Clinical characteristics: Primary familial brain calcification (PFBC) is a neurodegenerative disorder with characteristic calcium deposits in the basal ganglia and other brain areas visualized on neuroimaging. Most affected individuals are in good health during childhood and young adulthood and typically present in the fourth to fifth decade with a gradually progressive movement disorder and neuropsychiatric symptoms. The movement disorder first manifests as clumsiness, fatigability, unsteady gait, slow or slurred speech, dysphagia, involuntary movements, or muscle cramping. Neuropsychiatric symptoms, often the first or most prominent manifestations, range from mild difficulty with concentration and memory to changes in personality and/or behavior, to psychosis and dementia. Seizures of various types occur frequently, some individuals experience chronic headache and vertigo; urinary urgency or incontinence may be present.
Diagnosis/testing: The diagnosis of PFBC relies on: visualization of bilateral calcification of the basal ganglia on neuroimaging; presence of progressive neurologic dysfunction; and absence of metabolic, infectious, toxic, or traumatic cause. A family history consistent with autosomal dominant inheritance is often found as well. Thus, the diagnosis of PFBC should be left for those cases where other neurologic or systemic disorders potentially associated with ectopic calcium deposits have not been identified after appropriate examinations. A heterozygous pathogenic variant in PDGFB, PDGFRB, SLC20A2, or XPR1 has been identified in a little more than half of those individuals with a clinical diagnosis of PFBC.
Management: Treatment of manifestations: Pharmacologic treatment to improve anxiety, depression, obsessive-compulsive behaviors, as well as for movement disorders (e.g., tremors) or dystonia; anticholinergics for urinary incontinence; anti-seizure medication for seizures.

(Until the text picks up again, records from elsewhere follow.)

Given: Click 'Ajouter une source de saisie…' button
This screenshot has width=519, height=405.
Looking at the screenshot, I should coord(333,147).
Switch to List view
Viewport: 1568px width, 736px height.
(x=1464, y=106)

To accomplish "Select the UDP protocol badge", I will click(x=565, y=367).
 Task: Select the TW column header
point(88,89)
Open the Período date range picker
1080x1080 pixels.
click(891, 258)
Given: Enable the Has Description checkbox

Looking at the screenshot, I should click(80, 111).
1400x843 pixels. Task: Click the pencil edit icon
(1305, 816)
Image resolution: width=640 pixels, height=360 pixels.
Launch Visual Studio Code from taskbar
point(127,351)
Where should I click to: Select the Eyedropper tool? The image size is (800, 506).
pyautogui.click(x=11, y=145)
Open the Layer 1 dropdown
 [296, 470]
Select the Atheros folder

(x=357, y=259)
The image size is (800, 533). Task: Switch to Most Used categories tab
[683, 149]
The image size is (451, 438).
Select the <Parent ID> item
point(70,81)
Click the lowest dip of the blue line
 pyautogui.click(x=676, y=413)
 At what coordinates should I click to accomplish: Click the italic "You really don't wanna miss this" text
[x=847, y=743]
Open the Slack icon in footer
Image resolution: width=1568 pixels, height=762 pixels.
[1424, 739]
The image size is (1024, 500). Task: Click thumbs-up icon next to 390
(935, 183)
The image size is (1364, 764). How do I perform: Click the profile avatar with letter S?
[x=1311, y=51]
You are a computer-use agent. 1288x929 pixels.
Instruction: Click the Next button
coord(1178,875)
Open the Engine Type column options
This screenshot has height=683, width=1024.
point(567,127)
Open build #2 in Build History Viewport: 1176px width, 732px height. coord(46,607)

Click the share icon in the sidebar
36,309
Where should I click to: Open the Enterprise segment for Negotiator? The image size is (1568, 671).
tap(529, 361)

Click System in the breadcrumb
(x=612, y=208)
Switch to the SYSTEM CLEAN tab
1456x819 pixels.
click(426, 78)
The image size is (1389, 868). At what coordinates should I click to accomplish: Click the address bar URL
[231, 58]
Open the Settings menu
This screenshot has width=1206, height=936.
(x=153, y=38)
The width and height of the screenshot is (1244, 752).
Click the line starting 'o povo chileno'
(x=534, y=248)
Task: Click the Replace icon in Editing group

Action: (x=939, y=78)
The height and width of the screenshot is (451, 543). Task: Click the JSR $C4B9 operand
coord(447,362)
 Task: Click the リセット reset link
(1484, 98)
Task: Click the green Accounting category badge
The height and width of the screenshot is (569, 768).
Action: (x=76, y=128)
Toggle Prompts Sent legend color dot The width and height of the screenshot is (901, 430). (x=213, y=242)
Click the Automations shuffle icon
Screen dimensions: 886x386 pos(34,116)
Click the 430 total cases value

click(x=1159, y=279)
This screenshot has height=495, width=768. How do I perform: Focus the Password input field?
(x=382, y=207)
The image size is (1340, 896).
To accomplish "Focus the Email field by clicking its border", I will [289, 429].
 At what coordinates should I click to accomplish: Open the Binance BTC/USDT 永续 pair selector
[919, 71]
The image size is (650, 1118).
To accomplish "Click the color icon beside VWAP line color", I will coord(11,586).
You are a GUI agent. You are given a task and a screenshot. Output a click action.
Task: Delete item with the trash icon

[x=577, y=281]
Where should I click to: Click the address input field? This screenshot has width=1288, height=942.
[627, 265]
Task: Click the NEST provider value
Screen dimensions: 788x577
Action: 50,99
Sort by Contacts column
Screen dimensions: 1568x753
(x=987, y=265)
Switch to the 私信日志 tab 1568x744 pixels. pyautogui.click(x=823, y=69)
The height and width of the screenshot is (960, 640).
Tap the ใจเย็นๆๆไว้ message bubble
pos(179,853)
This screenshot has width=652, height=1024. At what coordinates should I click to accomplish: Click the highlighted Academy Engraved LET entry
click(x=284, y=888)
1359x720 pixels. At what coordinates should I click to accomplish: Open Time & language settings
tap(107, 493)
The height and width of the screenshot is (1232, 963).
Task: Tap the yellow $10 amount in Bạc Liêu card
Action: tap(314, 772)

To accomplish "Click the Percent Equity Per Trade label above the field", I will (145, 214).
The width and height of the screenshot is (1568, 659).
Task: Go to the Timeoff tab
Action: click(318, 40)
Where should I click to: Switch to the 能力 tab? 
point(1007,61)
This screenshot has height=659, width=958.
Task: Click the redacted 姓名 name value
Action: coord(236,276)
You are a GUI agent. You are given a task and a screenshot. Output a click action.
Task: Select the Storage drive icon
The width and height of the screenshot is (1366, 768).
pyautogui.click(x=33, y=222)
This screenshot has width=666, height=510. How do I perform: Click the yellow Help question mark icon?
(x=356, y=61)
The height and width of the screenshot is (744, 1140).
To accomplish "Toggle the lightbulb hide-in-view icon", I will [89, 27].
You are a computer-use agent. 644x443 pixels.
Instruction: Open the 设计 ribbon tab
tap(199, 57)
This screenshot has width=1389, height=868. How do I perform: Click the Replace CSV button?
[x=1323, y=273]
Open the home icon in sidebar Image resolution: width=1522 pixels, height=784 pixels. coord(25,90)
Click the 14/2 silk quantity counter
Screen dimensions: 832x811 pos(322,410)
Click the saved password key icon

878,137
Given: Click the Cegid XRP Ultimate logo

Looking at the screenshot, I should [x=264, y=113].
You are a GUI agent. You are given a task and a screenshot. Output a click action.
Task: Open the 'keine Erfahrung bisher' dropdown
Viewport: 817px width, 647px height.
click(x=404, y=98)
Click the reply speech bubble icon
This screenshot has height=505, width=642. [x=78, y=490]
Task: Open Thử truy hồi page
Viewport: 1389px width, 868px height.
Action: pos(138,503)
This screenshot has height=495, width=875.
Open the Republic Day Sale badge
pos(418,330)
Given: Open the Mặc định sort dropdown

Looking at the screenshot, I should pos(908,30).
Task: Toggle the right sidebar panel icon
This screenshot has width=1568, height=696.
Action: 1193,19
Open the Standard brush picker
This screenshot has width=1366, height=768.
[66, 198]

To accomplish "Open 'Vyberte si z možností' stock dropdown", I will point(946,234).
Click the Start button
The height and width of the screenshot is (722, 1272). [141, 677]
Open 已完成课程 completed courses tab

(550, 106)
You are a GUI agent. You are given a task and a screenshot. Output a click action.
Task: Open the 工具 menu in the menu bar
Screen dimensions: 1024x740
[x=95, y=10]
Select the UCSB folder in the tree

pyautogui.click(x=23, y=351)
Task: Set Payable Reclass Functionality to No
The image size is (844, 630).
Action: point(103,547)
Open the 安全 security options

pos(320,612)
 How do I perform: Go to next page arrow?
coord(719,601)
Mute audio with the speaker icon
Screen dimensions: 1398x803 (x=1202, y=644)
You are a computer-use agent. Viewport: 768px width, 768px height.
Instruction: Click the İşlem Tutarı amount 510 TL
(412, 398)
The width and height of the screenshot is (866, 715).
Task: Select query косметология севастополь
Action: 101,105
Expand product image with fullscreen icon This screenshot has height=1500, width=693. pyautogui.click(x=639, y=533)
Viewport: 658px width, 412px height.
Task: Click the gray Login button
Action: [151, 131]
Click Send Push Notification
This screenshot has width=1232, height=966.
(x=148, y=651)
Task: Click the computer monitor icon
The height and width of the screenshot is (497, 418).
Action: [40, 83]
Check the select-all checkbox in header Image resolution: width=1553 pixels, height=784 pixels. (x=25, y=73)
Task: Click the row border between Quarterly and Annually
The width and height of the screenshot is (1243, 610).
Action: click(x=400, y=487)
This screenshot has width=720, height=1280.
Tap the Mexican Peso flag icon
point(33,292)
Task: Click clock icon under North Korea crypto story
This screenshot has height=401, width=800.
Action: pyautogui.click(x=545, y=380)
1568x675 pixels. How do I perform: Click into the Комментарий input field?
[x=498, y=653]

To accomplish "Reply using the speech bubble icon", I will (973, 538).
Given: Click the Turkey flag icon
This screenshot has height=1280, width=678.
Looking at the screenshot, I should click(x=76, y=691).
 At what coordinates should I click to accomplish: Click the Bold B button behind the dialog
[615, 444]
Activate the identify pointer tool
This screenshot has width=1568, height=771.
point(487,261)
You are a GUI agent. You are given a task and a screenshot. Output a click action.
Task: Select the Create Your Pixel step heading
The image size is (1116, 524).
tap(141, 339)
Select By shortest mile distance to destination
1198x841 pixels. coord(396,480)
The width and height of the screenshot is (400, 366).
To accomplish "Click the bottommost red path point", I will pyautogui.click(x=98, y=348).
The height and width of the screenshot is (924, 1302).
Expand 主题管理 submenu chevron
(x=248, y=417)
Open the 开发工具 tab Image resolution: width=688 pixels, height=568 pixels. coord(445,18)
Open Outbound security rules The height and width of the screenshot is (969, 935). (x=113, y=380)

Surveillance: Annual neurologic and neuropsychiatric assessments.
Agents/circumstances to avoid: Cautious use of neuroleptic medications as they may exacerbate extrapyramidal symptoms.
Genetic counseling: PFBC is inherited in an autosomal dominant manner. Most individuals diagnosed with PFBC have an affected parent identified either clinically or by brain CT scan. However, the transmitting parent may be clinically asymptomatic throughout life or may develop disease manifestations that are later in onset or less severe than those in the proband. If a parent of the proband is affected and/or is known to be heterozygous for a PFBC-related pathogenic variant, sibs of a proband are at a 50% risk of inheriting the pathogenic variant; however, the risk to sibs of being clinically affected may be slightly lower due to reduced penetrance. Offspring of an affected individual have a 50% chance of inheriting the pathogenic variant. Prenatal testing for pregnancies at increased risk is possible if the pathogenic variant has been identified in an affected family member.